Stowe Today
By: Lee Russ, Bennington

Rep. Heidi Scheuermann’s column “Single-payer system: an unhealthy choice” (Feb. 20) spends more time criticizing the Affordable Care Act (ACA) and our state’s online health exchange than it does explaining her opposition to single payer health care. It makes no sense to use problems with the ACA rollout as a justification for opposing Green Mountain Care (GMC), the completely different publicly funded universal health care program planned for 2017.

When Rep. Scheuermann does get around to GMC, she offers three reasons for opposing it: 1) It will cost $2 billion; 2) state government has neither the flexibility nor the decision-making ability to run and manage a system as complex as GMC; and 3) Vermont’s government is not the best-equipped entity to contain health care costs.

Saying GMC will cost $2 billion makes it sound like we would spend everything we spend now plus another $2 billion. This is not true, and I’m sure Rep. Scheuermann knows that. When GMC is implemented, the money currently spent on premiums for health insurance (not to mention deductibles, co-pays, etc.) would be replaced by the tax revenue raised to pay for GMC. The overall amount of money spent on health care in Vermont is estimated to go down, not up, after GMC is implemented.

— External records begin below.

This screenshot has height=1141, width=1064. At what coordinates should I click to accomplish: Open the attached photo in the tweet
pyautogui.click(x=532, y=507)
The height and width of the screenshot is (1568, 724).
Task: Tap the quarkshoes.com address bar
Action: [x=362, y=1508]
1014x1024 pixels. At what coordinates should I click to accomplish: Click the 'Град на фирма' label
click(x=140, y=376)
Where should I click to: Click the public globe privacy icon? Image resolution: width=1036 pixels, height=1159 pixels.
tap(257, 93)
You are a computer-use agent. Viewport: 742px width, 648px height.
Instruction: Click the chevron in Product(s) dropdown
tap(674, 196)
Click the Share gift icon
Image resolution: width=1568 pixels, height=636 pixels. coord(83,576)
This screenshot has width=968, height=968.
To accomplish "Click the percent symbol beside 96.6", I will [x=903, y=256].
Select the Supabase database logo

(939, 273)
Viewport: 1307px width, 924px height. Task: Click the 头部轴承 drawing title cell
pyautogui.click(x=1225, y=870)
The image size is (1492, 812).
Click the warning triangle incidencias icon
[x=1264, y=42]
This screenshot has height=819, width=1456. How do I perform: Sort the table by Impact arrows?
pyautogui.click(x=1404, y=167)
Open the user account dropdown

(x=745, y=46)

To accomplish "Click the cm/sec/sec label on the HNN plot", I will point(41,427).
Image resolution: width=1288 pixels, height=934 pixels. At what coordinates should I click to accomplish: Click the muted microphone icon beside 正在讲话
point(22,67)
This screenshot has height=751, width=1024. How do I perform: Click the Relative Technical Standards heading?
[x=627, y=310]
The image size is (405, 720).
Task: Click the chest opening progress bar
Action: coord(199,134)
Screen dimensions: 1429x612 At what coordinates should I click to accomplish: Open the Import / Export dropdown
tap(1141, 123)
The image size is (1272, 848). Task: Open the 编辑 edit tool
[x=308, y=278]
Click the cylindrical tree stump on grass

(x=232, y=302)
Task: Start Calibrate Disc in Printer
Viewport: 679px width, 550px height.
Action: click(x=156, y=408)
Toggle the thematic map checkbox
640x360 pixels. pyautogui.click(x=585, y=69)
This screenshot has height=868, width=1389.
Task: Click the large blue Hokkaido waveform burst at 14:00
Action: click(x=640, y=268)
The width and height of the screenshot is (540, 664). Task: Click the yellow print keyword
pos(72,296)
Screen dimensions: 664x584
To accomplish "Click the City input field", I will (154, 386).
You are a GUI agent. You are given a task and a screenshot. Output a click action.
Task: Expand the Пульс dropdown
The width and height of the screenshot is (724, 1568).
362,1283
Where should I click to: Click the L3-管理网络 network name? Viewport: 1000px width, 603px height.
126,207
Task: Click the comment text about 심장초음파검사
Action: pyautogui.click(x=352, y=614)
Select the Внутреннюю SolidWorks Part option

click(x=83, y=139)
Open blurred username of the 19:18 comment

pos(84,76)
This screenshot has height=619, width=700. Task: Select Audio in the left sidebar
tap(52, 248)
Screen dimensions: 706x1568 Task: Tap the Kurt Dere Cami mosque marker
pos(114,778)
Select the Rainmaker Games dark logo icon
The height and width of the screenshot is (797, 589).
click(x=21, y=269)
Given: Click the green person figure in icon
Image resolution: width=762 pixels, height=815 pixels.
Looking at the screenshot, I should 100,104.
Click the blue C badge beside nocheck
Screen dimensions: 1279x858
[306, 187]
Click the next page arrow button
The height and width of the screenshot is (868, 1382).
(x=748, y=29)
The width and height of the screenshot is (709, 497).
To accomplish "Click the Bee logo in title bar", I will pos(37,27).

Rep. Scheuermann’s other points don’t really hold up, either. The state already has considerable experience running major portions of health care in Vermont through Medicaid, the Vermont Health Access Program, etc. Keep in mind that the government doesn’t really “run” medical care under these programs; it pays for it within the guidelines of the specific program.

Finally, if the state government is not equipped to contain health care costs, what entity is? The commercial health insurers who have failed miserably at that job for decades? All the other industrial nations have some form of national health care, and all the other industrial nations have lower health care costs than we do.